Officials outline plan to overhaul Metro
The Washington region's top transportation officials have outlined a two-year plan for implementing substantial changes in how Metro is run, including redefining the roles of the general manager and board of directors.
The plan comes after two critical reports, one by a joint task force of the Greater Washington Board of Trade and Metropolitan Washington Council of Governments, that blamed shortcomings in Metro's governance for a decline in the transit agency's performance, including its safety record, and waning public confidence in the system.
It also arrives as Metro is preparing to name a new general manager and amid a significant changing of the guard on its board.
Transportation executives from the District, Maryland and Virginia issued a seven-page plan outlining a timeline for carrying out the main recommendations of the joint task force, with the first steps to take place in the next six months and any required legislative changes to be introduced in time for the January 2012 legislative session.
However, while urging the immediate implementation of the least controversial and simplest reforms, the executives called for further discussion on most of the proposals, stating that a regional consensus and input from the federal government are vital.
Although many recommendations "appear to have wide acceptance" among the region's leaders, "structural changes to the Board membership and WMATA [Washington Metropolitan Area Transit Authority] Compact amendments require additional work," wrote the plan's authors (Maryland Transportation Secretary Beverley K. Swaim-Staley, Virginia Transportation Secretary Sean T. Connaughton and Interim D.C. Transportation Director Terry Bellamy). They acknowledged that changing the compact - which requires passing identical legislation in all three jurisdictions - will take "at least two years."
The plan also stopped short of endorsing one of the major recommendations of the task force, calling "premature" the creation of a seven-member governance commission composed of the governors of Maryland and Virginia, the D.C. mayor, the General Services Administration administrator, and the chairmen of the Northern Virginia Transportation Commission, the D.C. Council and the Washington Suburban Transit Commission.

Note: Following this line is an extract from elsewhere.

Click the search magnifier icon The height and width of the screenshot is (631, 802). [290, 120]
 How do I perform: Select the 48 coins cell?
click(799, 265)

Instead, it called for "a non-permanent working group" to handle the recommendations in the near term.
Metro rider groups agreed with that decision, but also criticized a process for reforming Metro that they said failed to give an adequate voice to elected officials and ordinary citizens.
"We do not need a new super-board . . . we should continue a process to evaluate governance reforms," the Coalition for Smarter Growth said in a statement.

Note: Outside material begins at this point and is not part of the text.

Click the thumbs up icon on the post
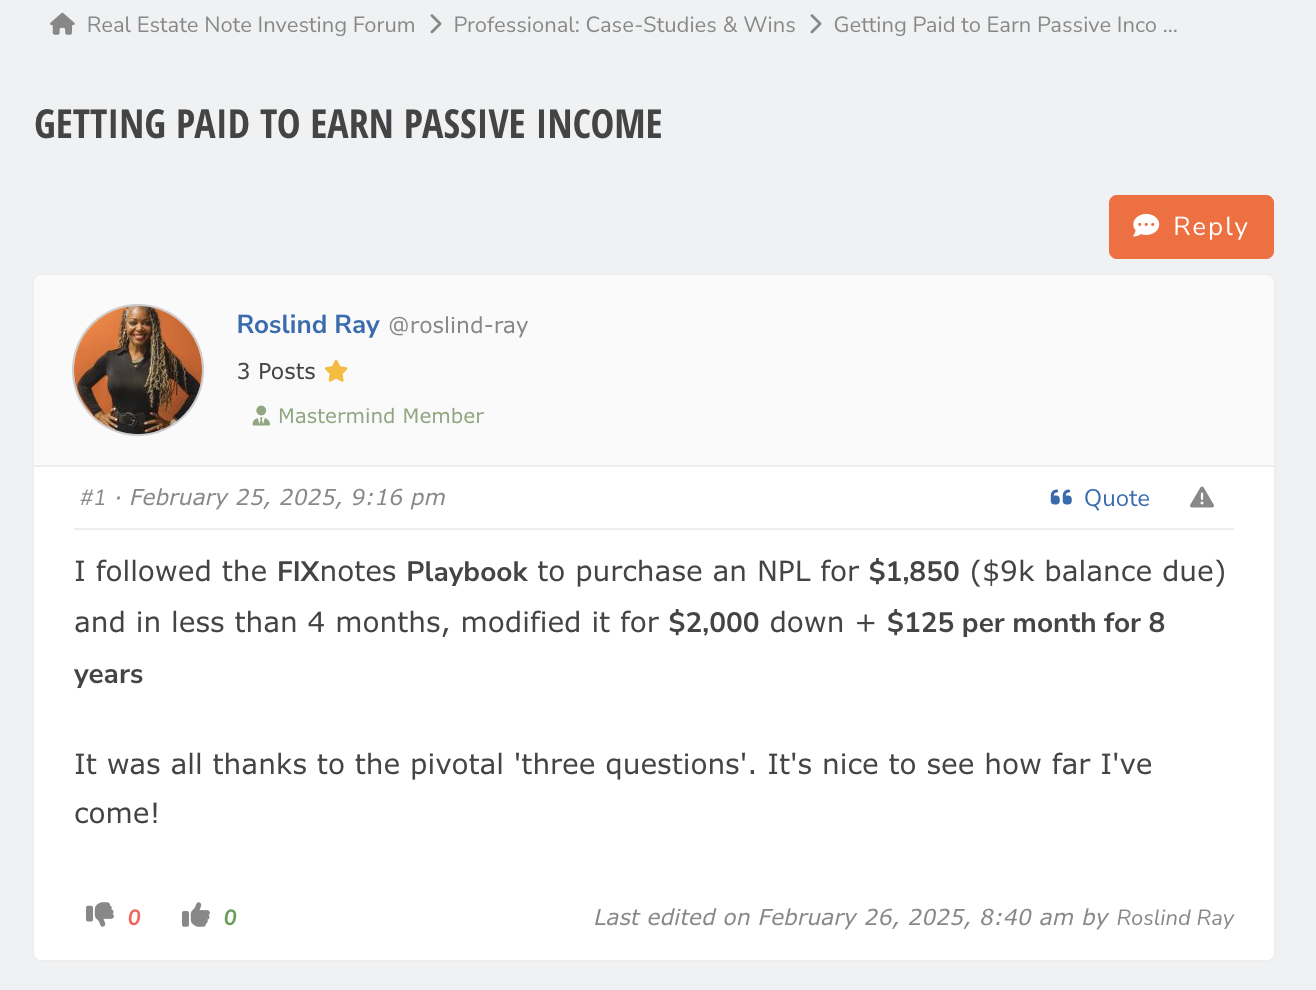The height and width of the screenshot is (990, 1316). point(197,913)
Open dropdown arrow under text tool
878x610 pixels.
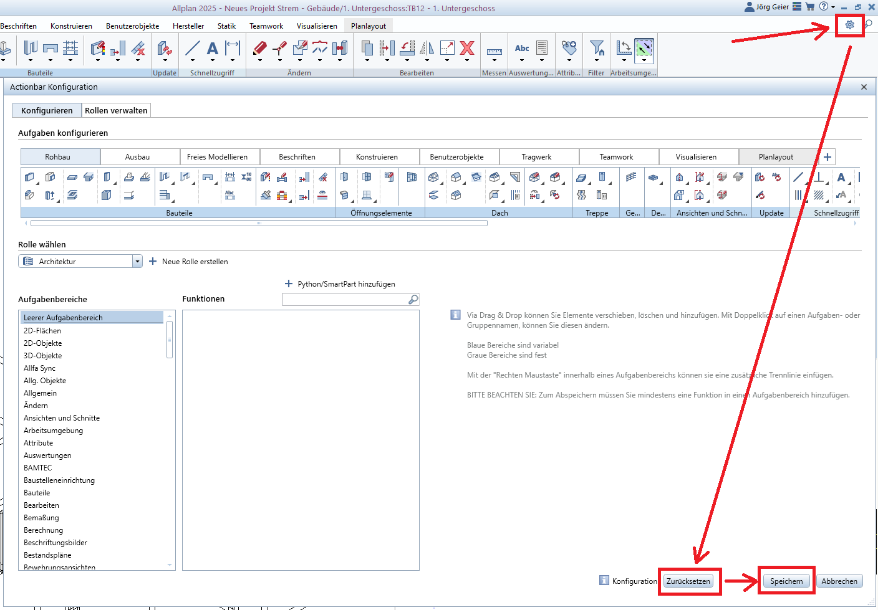tap(212, 61)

The implementation plan urges Metro's board of directors to create a "multi-year, regionally focused chairmanship" immediately. It noted that the board will meet to select a new chairman on Jan. 27, and said that change is allowed within the compact.
It also stated that the Metro board has already acted on a few recommendations, confirming that the Metro general manager should act as a chief executive officer with "clear authority for all aspects of day-to-day management." And, it agreed to implement an orientation program for board members. Meanwhile, Metro's general counsel is expected to give an opinion by Jan. 16 on whether the board can make a change that would diminish the role of alternate board members.
Over the next six months, the plan stated, the working group would focus on defining the roles and responsibilities of the Metro board and its chairman. It would also focus on streamlining a process for appointing board members, creating staggered terms to prevent a major turnover on the 16-seat board such as the one now unfolding, and a uniform compensation process for board members - some of whom earn tens of thousands of dollars a year while others receive no compensation.
The group will also make a recommendation on whether to limit the jurisdictional veto held by some board members - a power that has been criticized for allowing board members with narrow parochial motivations to block board actions.
By the end of the year, the plan calls for the two governors and the mayor to finalize an agreement on what structural changes are necessary, and to draft legislation.
Finally, by the end of 2012, the plan envisions action on any legislation necessary to carry out the Metro governance reforms.